What Apple doesn’t want—and as we see now, is not going to allow—is for anyone other than Apple to define the framework for native iPhone apps.
Cross-platform software toolkits have never—ever—produced top-notch native apps for Apple platforms. Not for the classic Mac OS, not for Mac OS X, and not for iPhone OS. Such apps generally have been downright crummy. On the other hand, perhaps iPhone users will be missing out on good apps that would have been released if not for this rule, but won’t now.
Leaving aside the question of whether it’s reasonable to ban cross-platform applications rather than let customers decide whether they’re useful, I worry that this new regulation will also affect native applications. There are a variety of reasons that a developer might want to leverage other languages (either at build time or runtime) for code reuse, libraries, or development speed and power. Consider, for example, an AI or game engine written in Lisp that compiles down to ARM assembly or C. Hank Williams writes:
Developers are not free to use any tools to help them. If there is some tool that converts some Pascal or, Ruby, or Java into Objective-C it is out of bounds, because then the code is not “originally” written in C. This is akin to telling people what kind of desk people sit at when they write software for the iPhone. Or perhaps what kind of music they listen to. Or what kind of clothes they should be wearing. This is *INSANE*.

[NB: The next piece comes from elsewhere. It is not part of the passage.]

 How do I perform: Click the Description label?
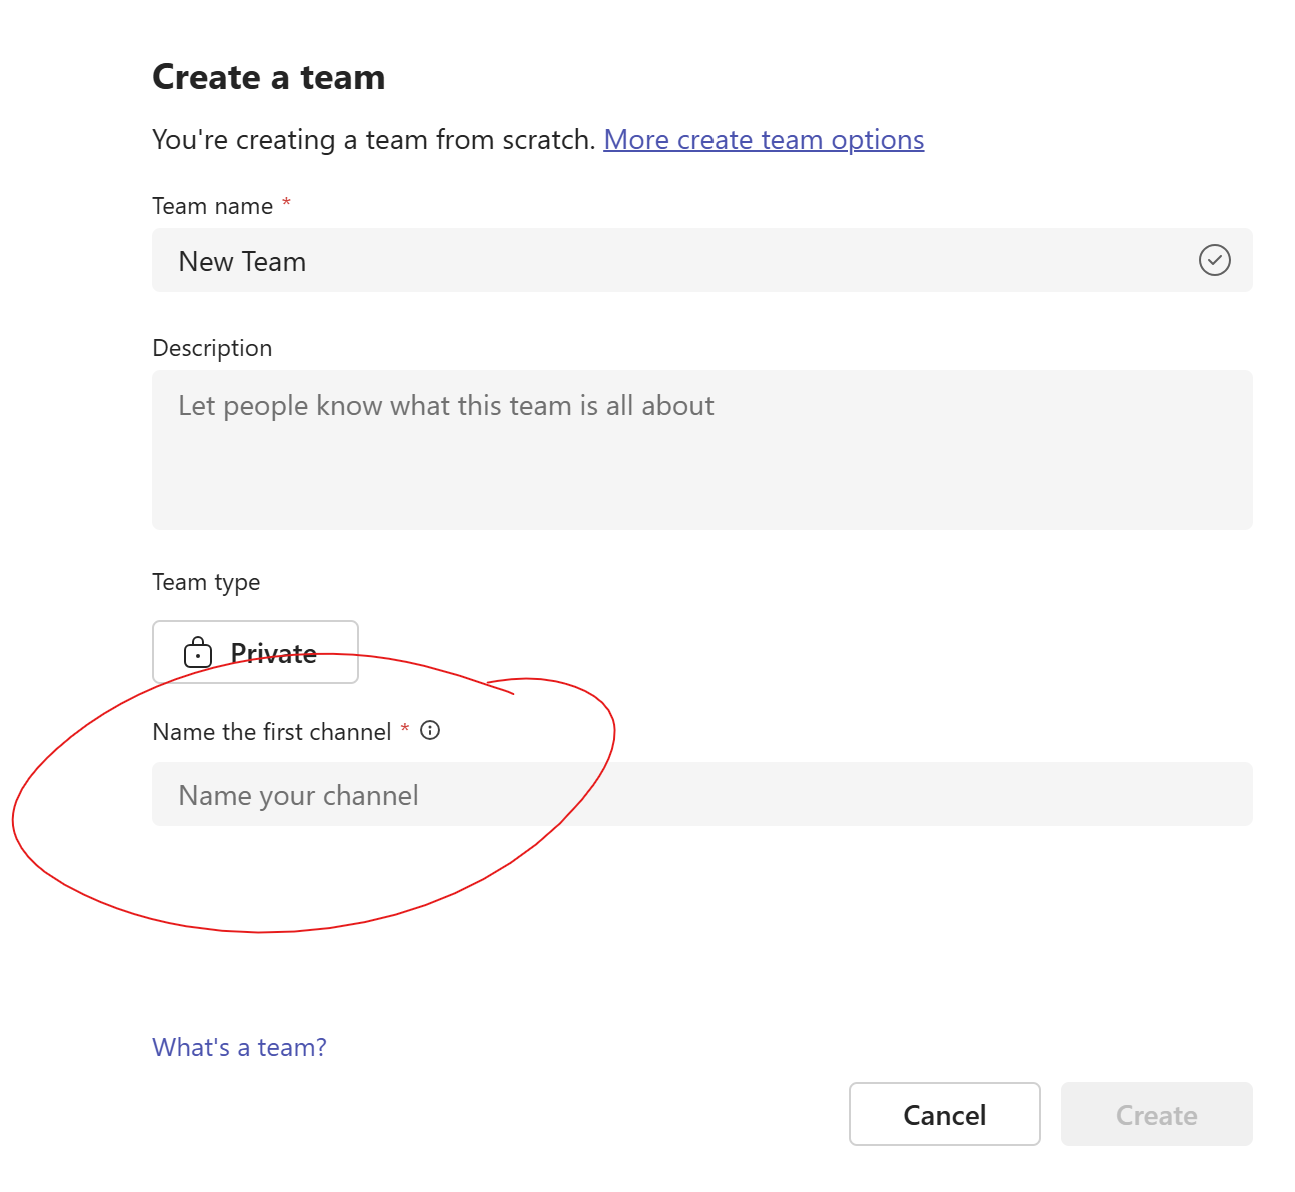212,348
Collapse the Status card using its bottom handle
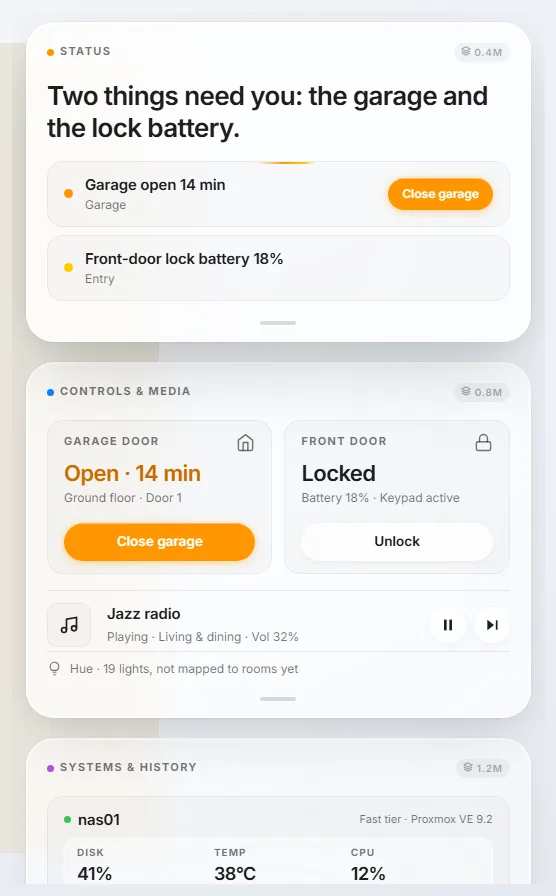 tap(278, 323)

What will the next rule change be?
Update (2010-04-10): Hank Williams explains this a bit more:
By defining the rule as being about what language something is “originally” written in, we now must be supposedly concerned about the provenance of our code, and not just what it does. If a math library, or a physics engine, or a string package, or whatever, was originally written in some other language, and ported, then it violates this rule. This concept of what language something is written in is an insidious concept and strikes at the core of product development and of computer science in general. Everything is built on other stuff, the language provenance of which is often unclear. This language is fundamentally unreasonable, and un-enforceable.
I’m not convinced by his legal arguments (IANAL), but I think the important point is that Apple’s attack on cross-platform interface toolkits (of which I’m no fan) causes collateral damage and bans (should they choose to enforce 3.3.1) lots of libraries, tools, and techniques that could be used to develop top-notch, fully native iPhone OS software.